Ci incontriamo! Dall’incontrarsi in pochi in famiglia…al riconoscersi in tanti in comunità, la famiglia di Dio

Ci incontriamo con gli altri credenti, con la loro storia, con la storia della loro famiglia; ci scambiamo i saluti, chiedendo scusa per non essere stati presenti alla vita loro, per averli dimenticati o trattati male.

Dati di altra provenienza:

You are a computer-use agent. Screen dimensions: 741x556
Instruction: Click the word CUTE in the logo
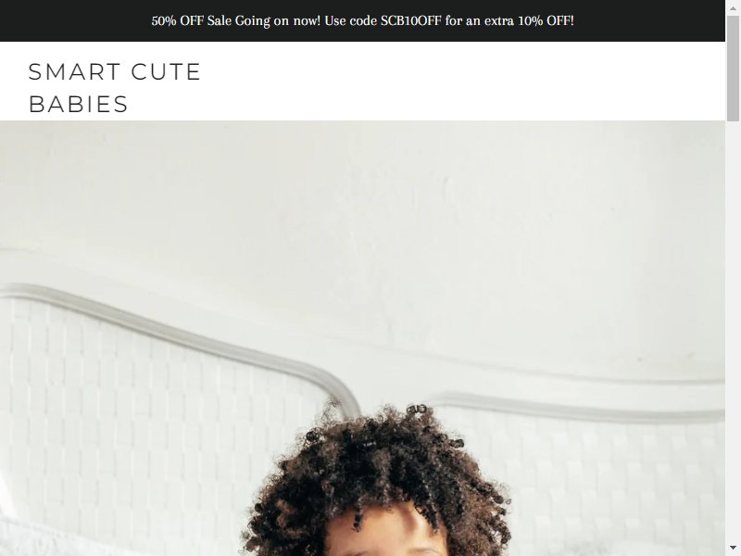[166, 72]
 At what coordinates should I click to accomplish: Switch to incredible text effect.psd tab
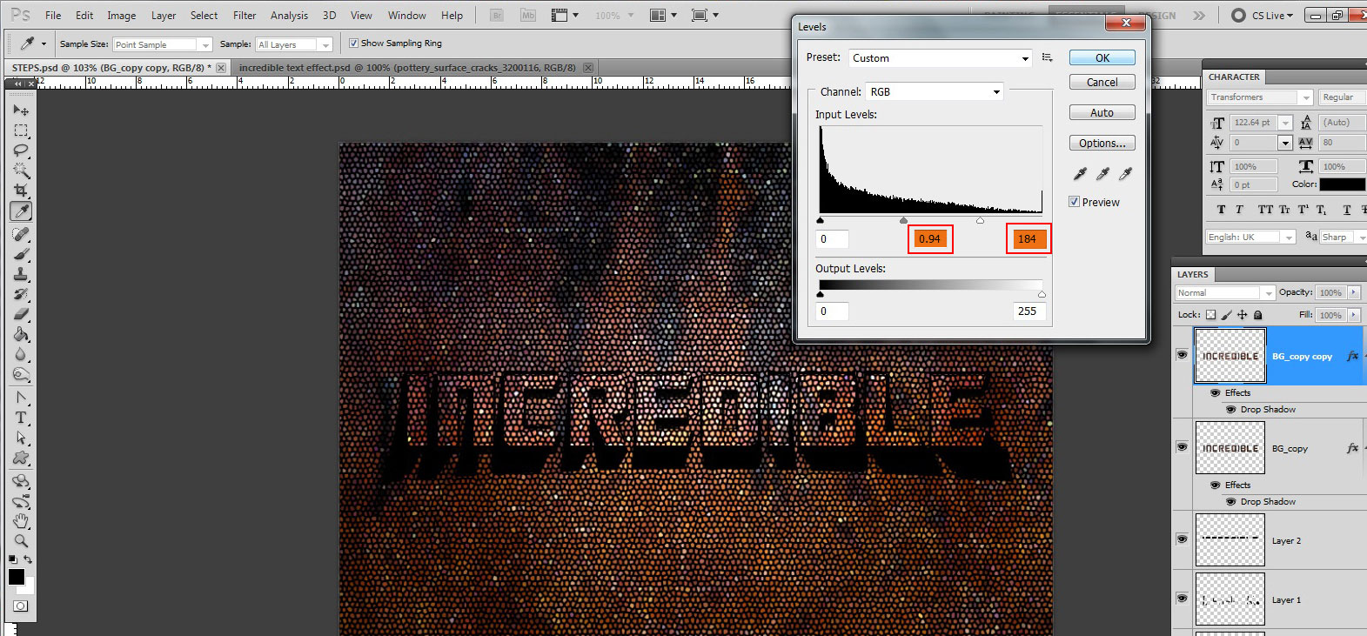point(407,68)
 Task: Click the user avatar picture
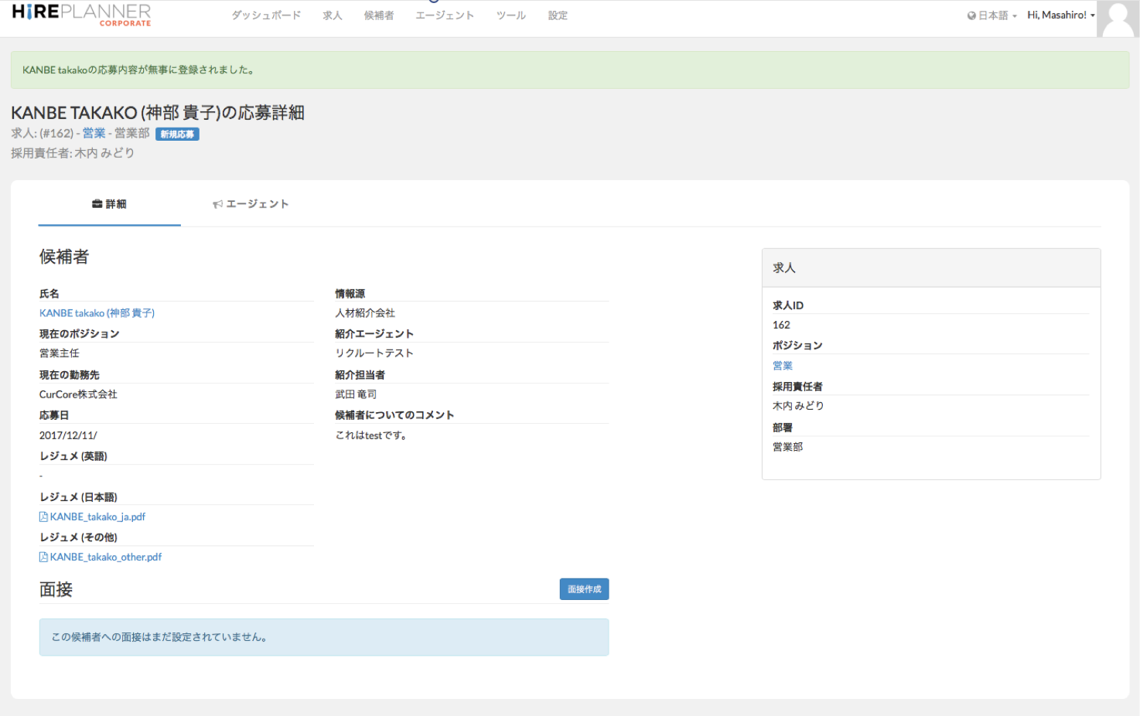pyautogui.click(x=1117, y=19)
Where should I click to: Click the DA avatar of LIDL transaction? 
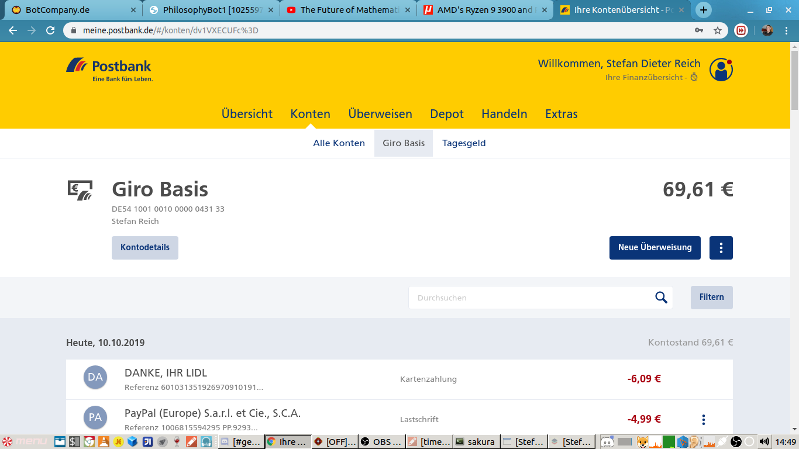coord(95,378)
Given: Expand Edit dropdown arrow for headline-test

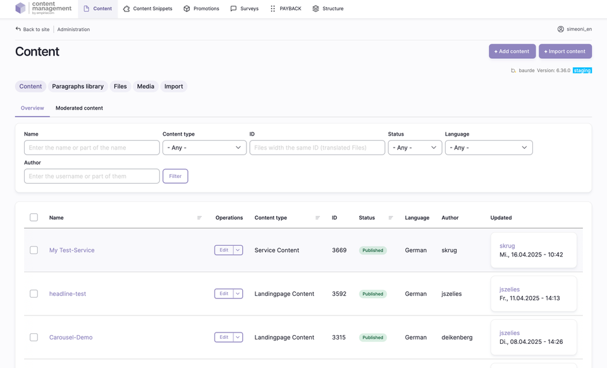Looking at the screenshot, I should 238,294.
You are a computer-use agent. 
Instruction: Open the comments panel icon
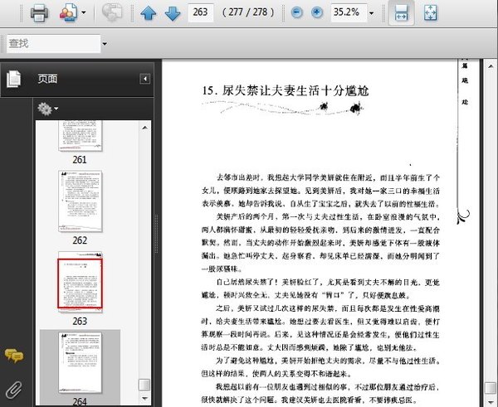(13, 356)
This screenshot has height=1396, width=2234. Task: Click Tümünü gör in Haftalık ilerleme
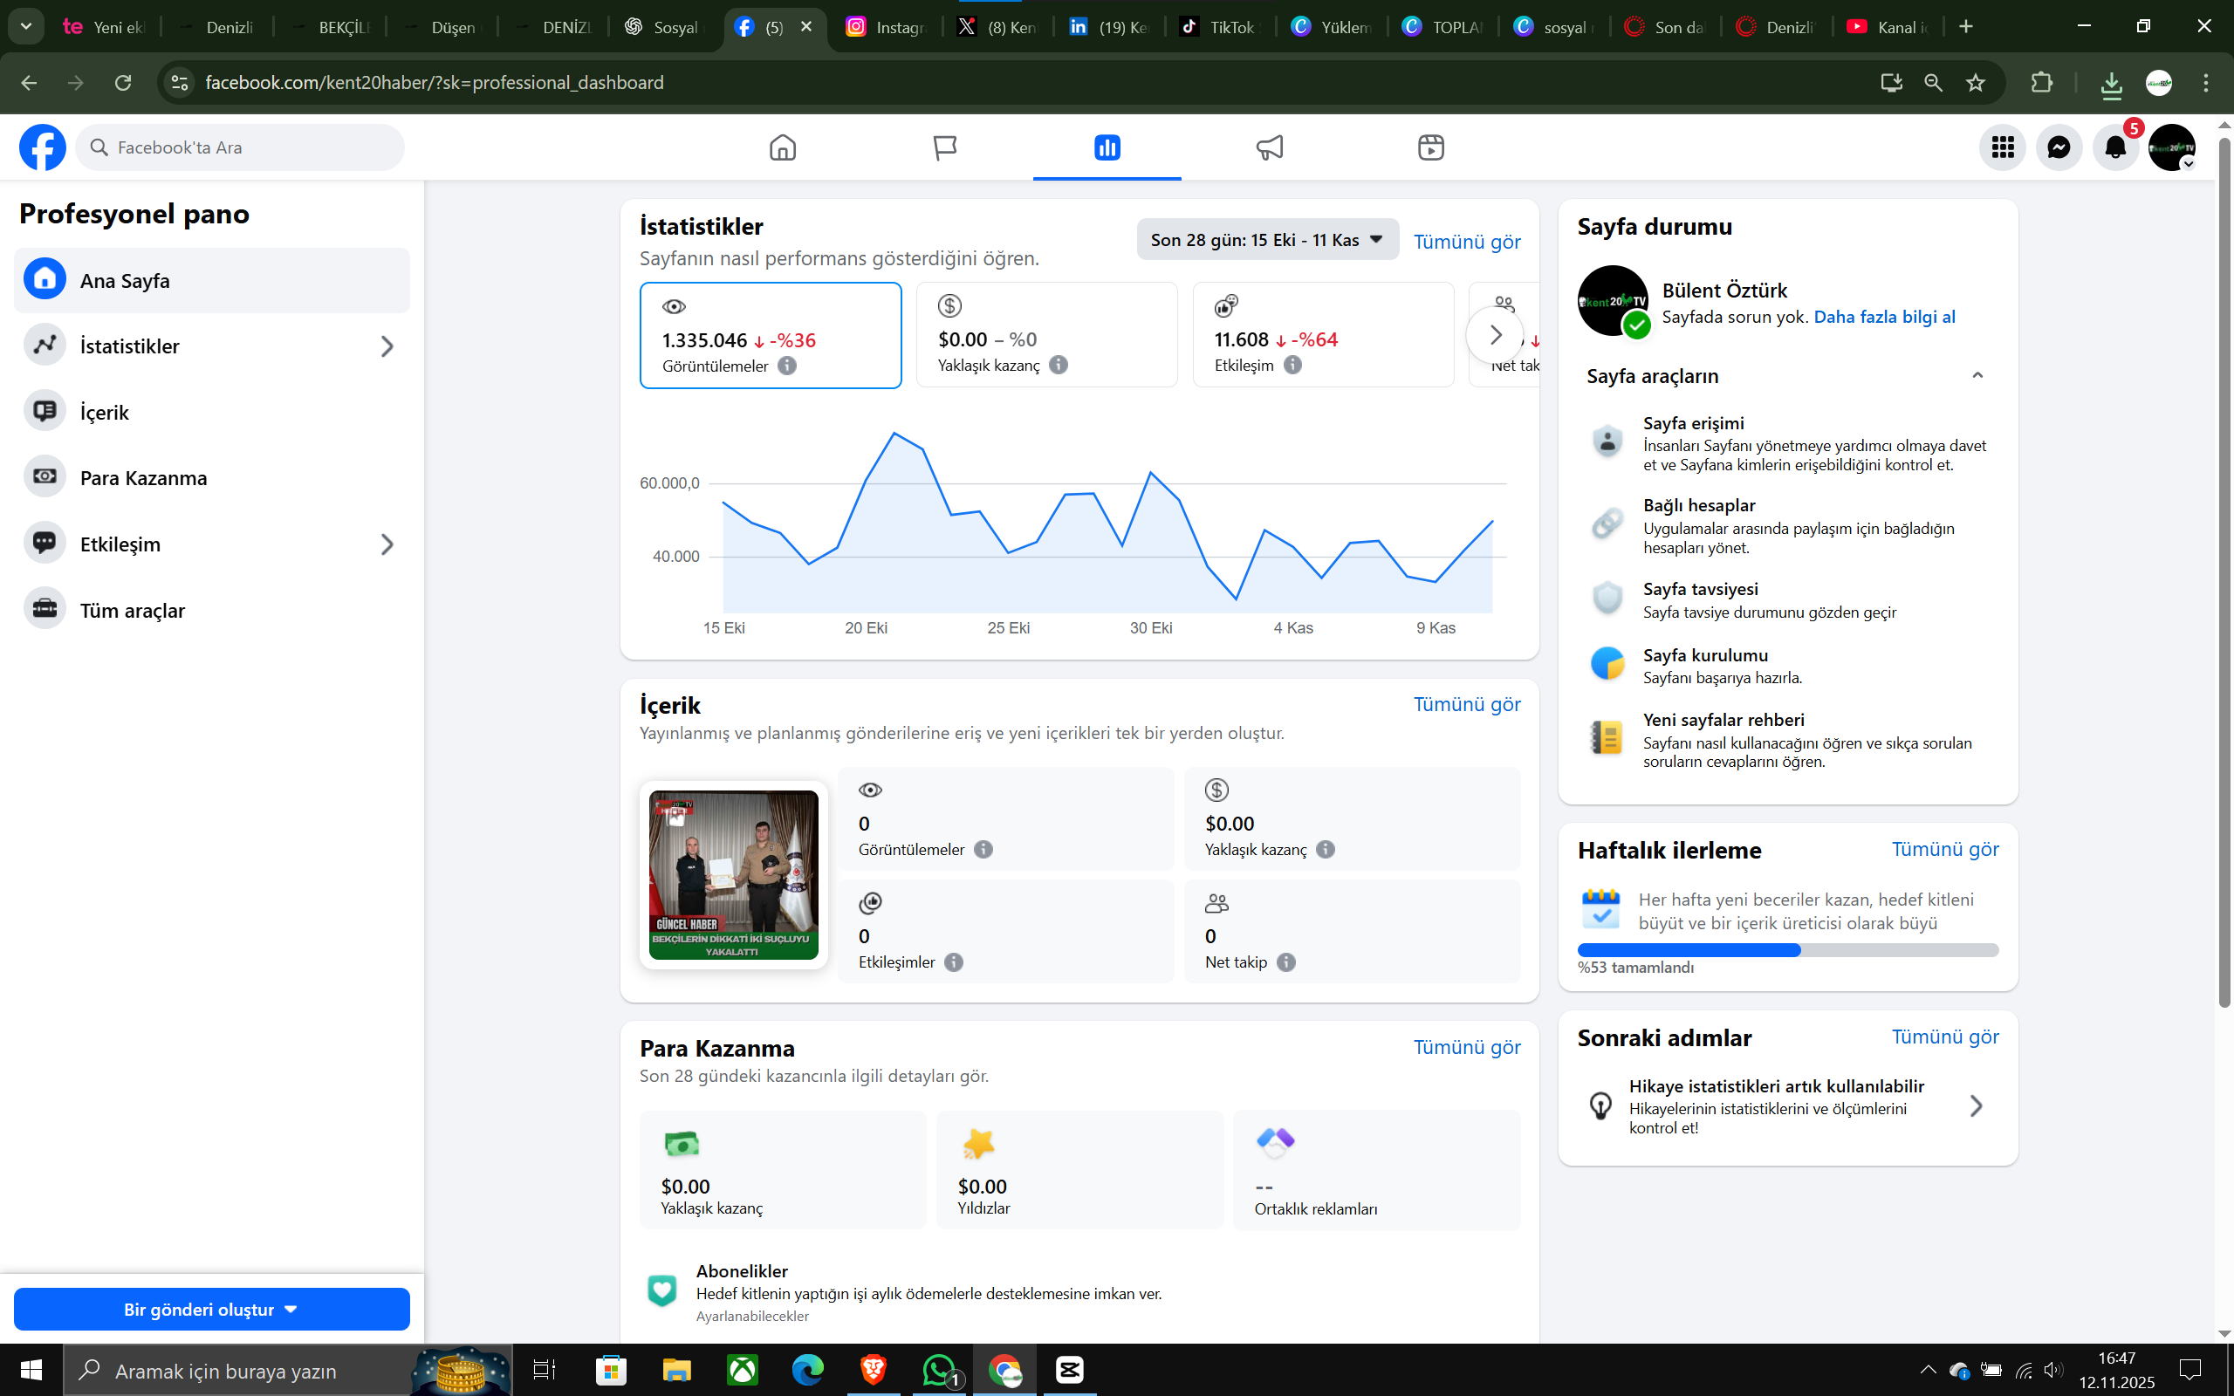point(1944,849)
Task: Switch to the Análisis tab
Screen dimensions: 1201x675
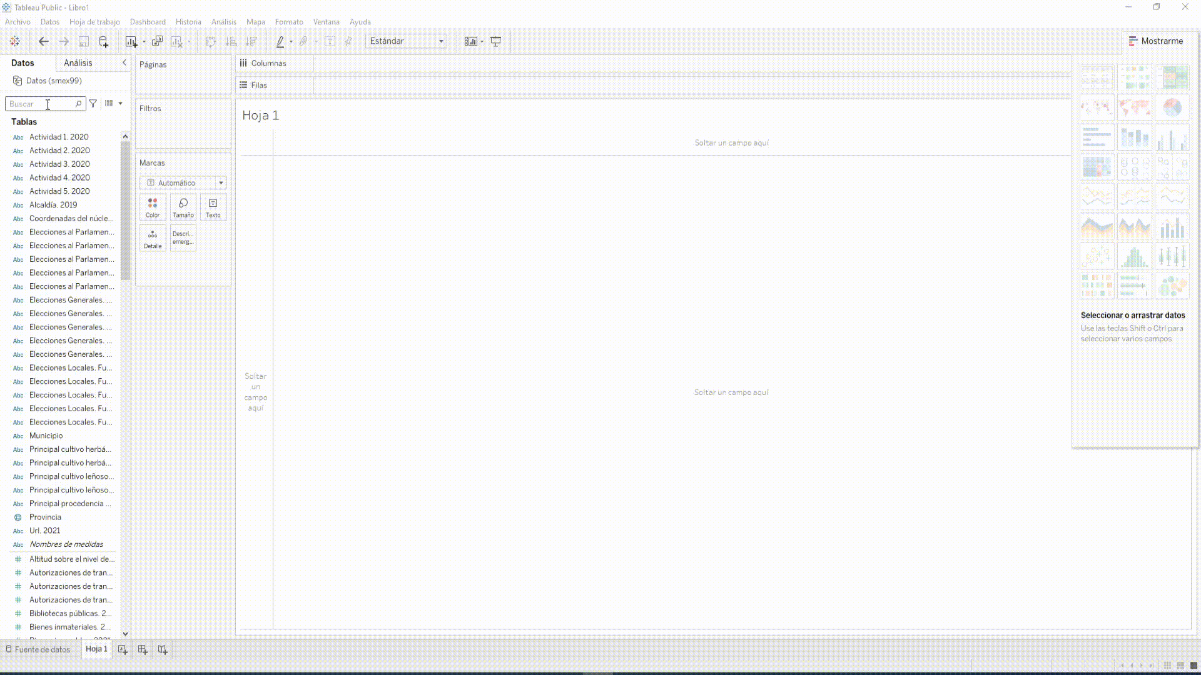Action: click(x=78, y=63)
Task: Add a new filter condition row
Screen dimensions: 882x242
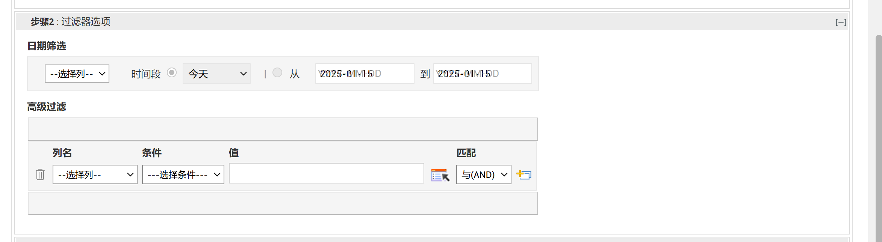Action: tap(523, 174)
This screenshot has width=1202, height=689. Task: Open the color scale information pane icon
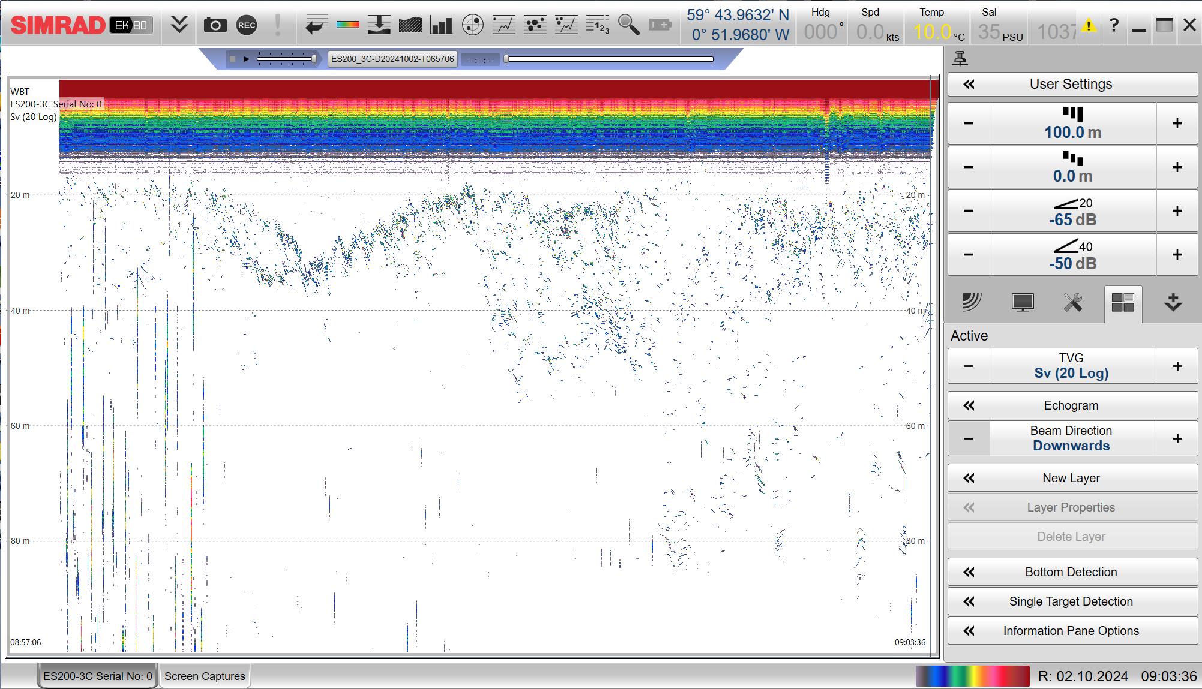pyautogui.click(x=347, y=25)

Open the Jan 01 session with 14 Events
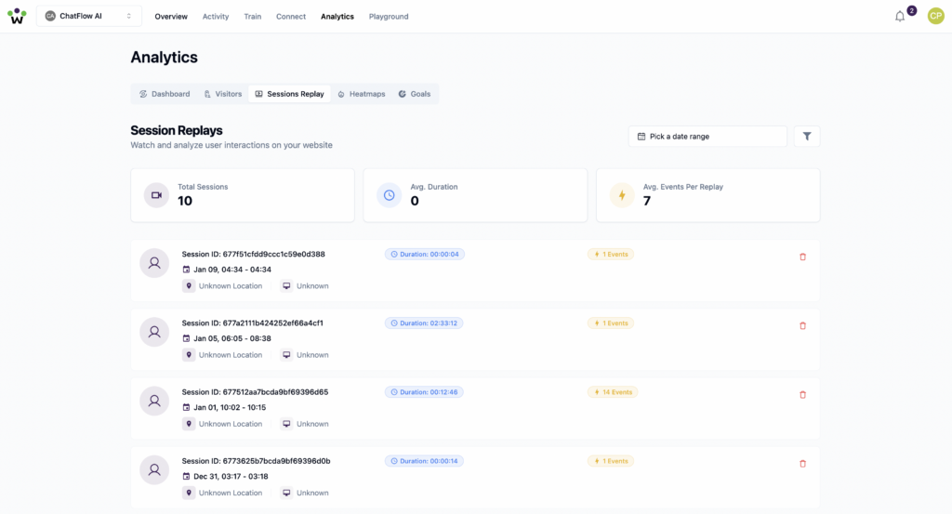[255, 392]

Ci salutiamo raccontandoci i fatti della settimana trascorsa; ci interessiamo alla salute di quanti sono ammalati e non sono presenti; ci intratteniamo con quelli che da tempo non vedevamo.
Secondo l’insegnamento del Signore prima di presentare l’offerta all’altare occorre la piena riconciliazione fraterna. Non si può celebrare il sacramento dell’unità rimanendo indifferenti gli uni agli altri. Nella messa ognuno apprende che vale non per quello che fa o dice, ma perché partecipa.
Apprende che vale perché Dio gli si fa incontro e “ti ama per primo” e lo puoi incontrare, prima di tutto incontrando e accogliendo gli altri, volti visibili del Dio invisibile.